SHORT EXERCISE: Render every line of the data below as a JSON list of strings, one string per line, with blank lines omitted. Leave the pictures out of the answer.

DATASET:
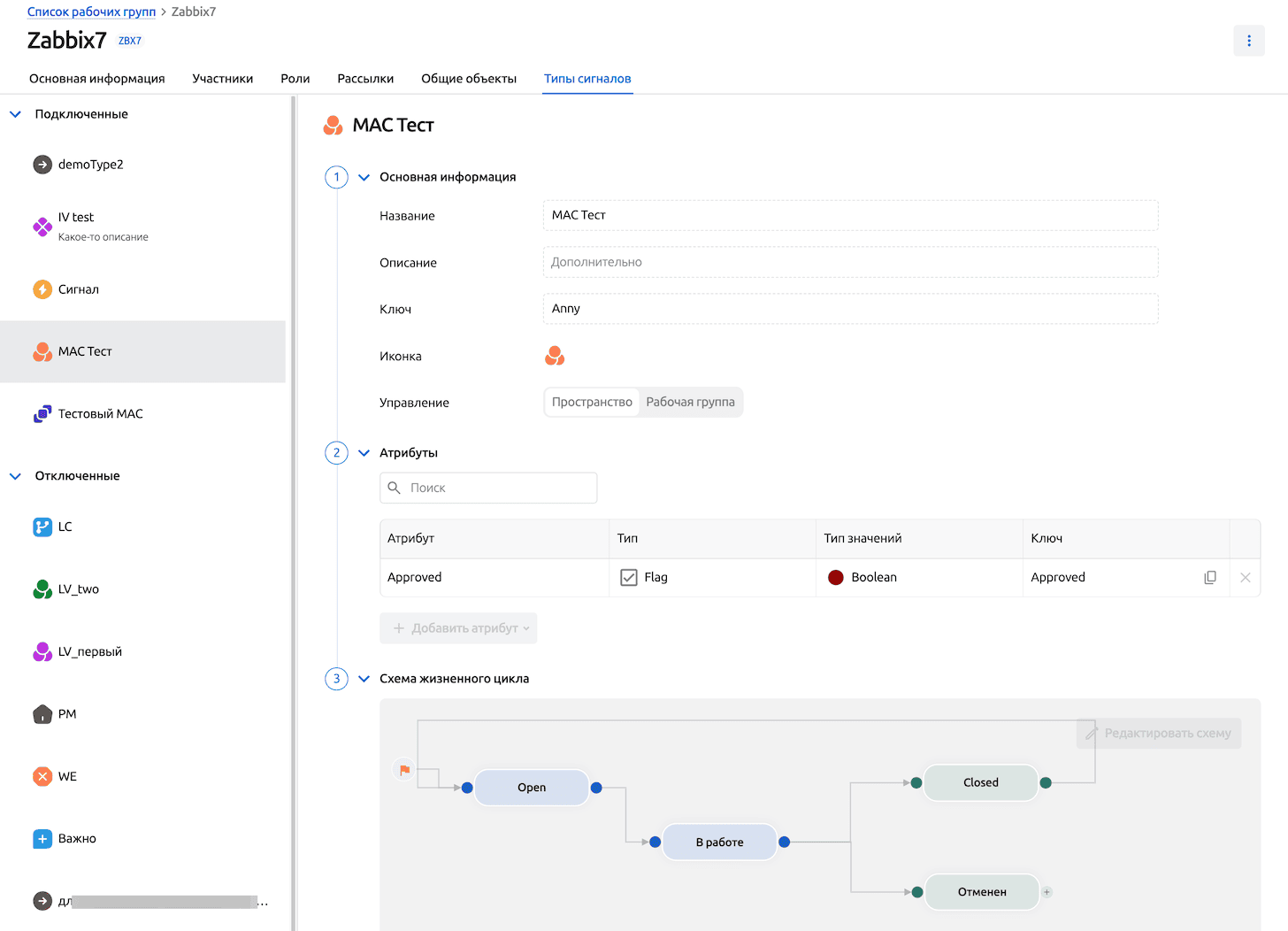Screen dimensions: 1288x931
Task: Click the plus icon next to Отменен node
Action: point(1046,892)
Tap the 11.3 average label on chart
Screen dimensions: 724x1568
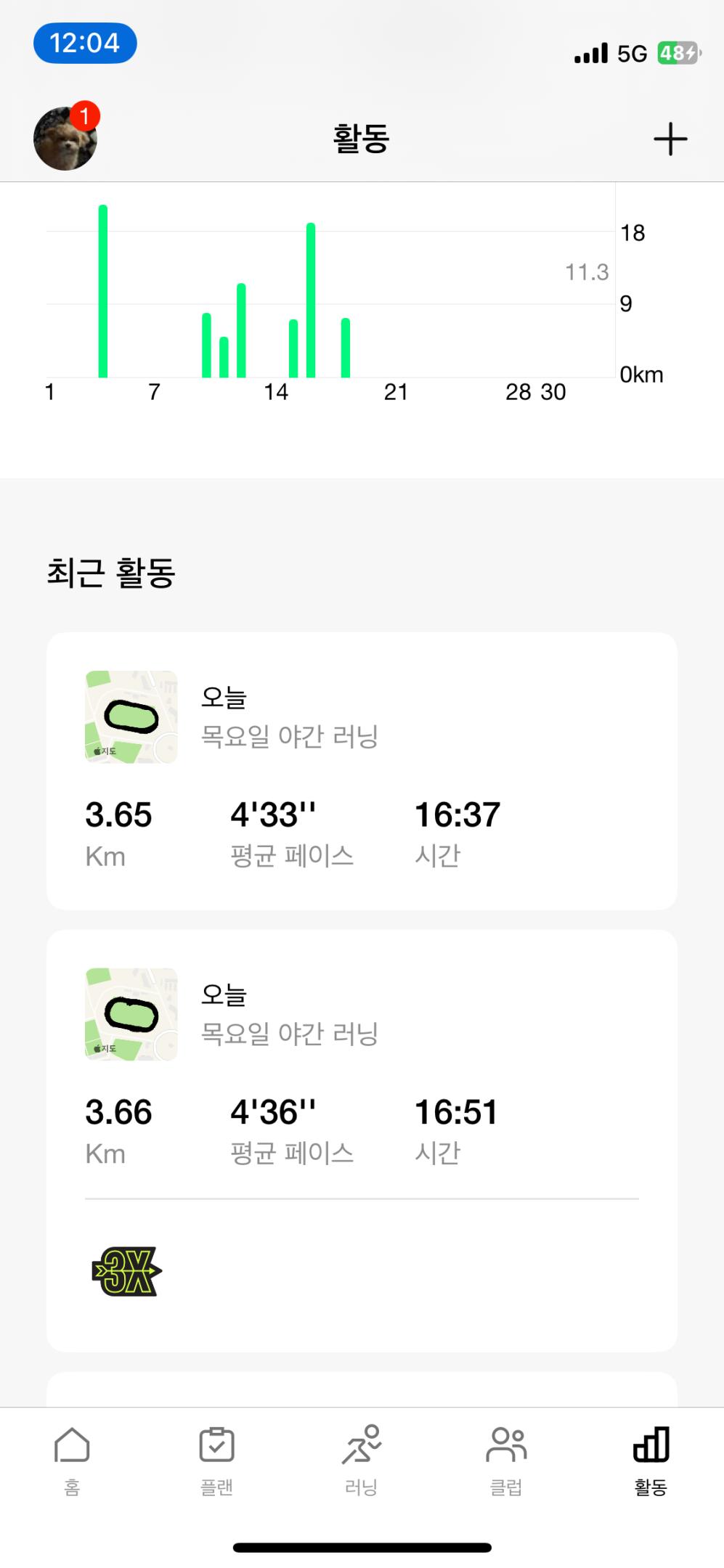pyautogui.click(x=587, y=272)
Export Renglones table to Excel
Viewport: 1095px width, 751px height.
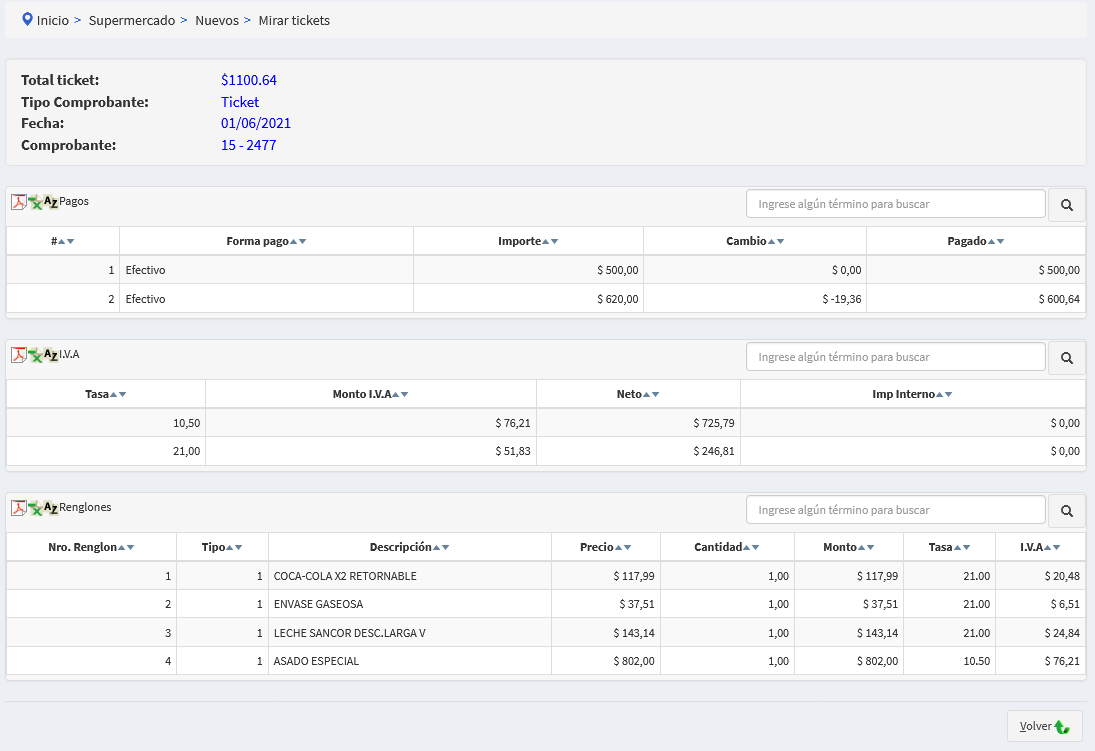pos(35,508)
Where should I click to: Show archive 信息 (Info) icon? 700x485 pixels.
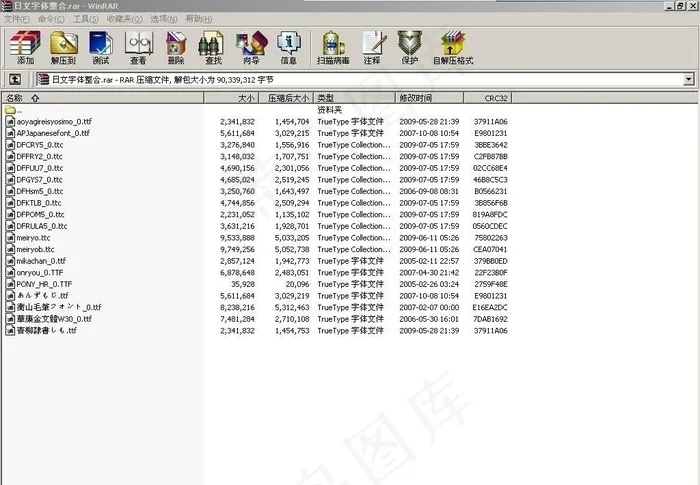288,46
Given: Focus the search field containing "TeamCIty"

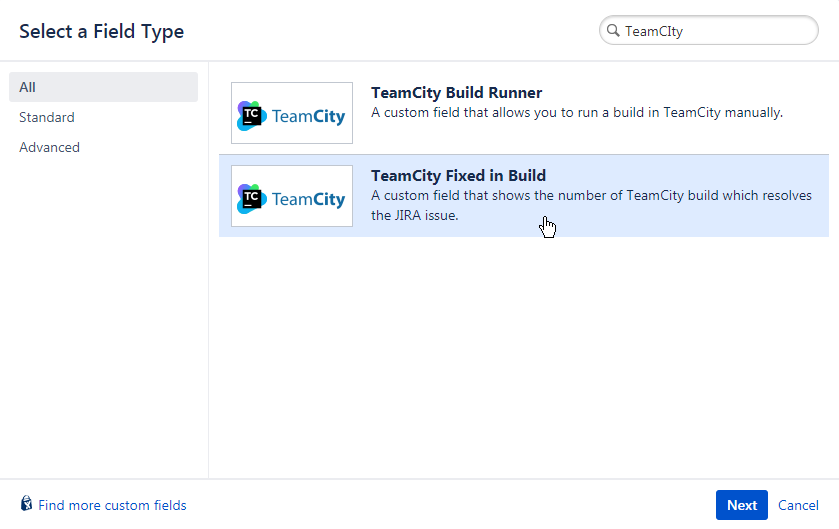Looking at the screenshot, I should (x=715, y=31).
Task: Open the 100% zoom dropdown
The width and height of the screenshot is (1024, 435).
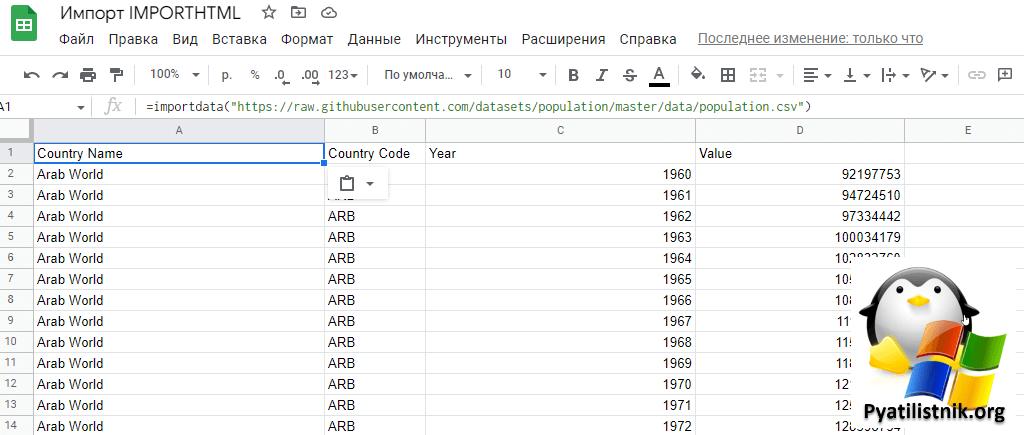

ANSWER TO THIS PROBLEM:
[
  "Screen dimensions: 1288x931",
  "Task: Click the plus icon next to Отменен node",
  "Action: point(1046,892)",
  "Tap the 11.3 average label on chart",
  "Screen dimensions: 724x1568",
  "pyautogui.click(x=587, y=272)",
  "Export Renglones table to Excel",
  "Viewport: 1095px width, 751px height.",
  "pos(35,508)",
  "Where should I click to: Show archive 信息 (Info) icon? 700x485 pixels.",
  "288,46",
  "Given: Focus the search field containing \"TeamCIty\"",
  "Looking at the screenshot, I should (x=715, y=31).",
  "Task: Open the 100% zoom dropdown",
  "The width and height of the screenshot is (1024, 435)."
]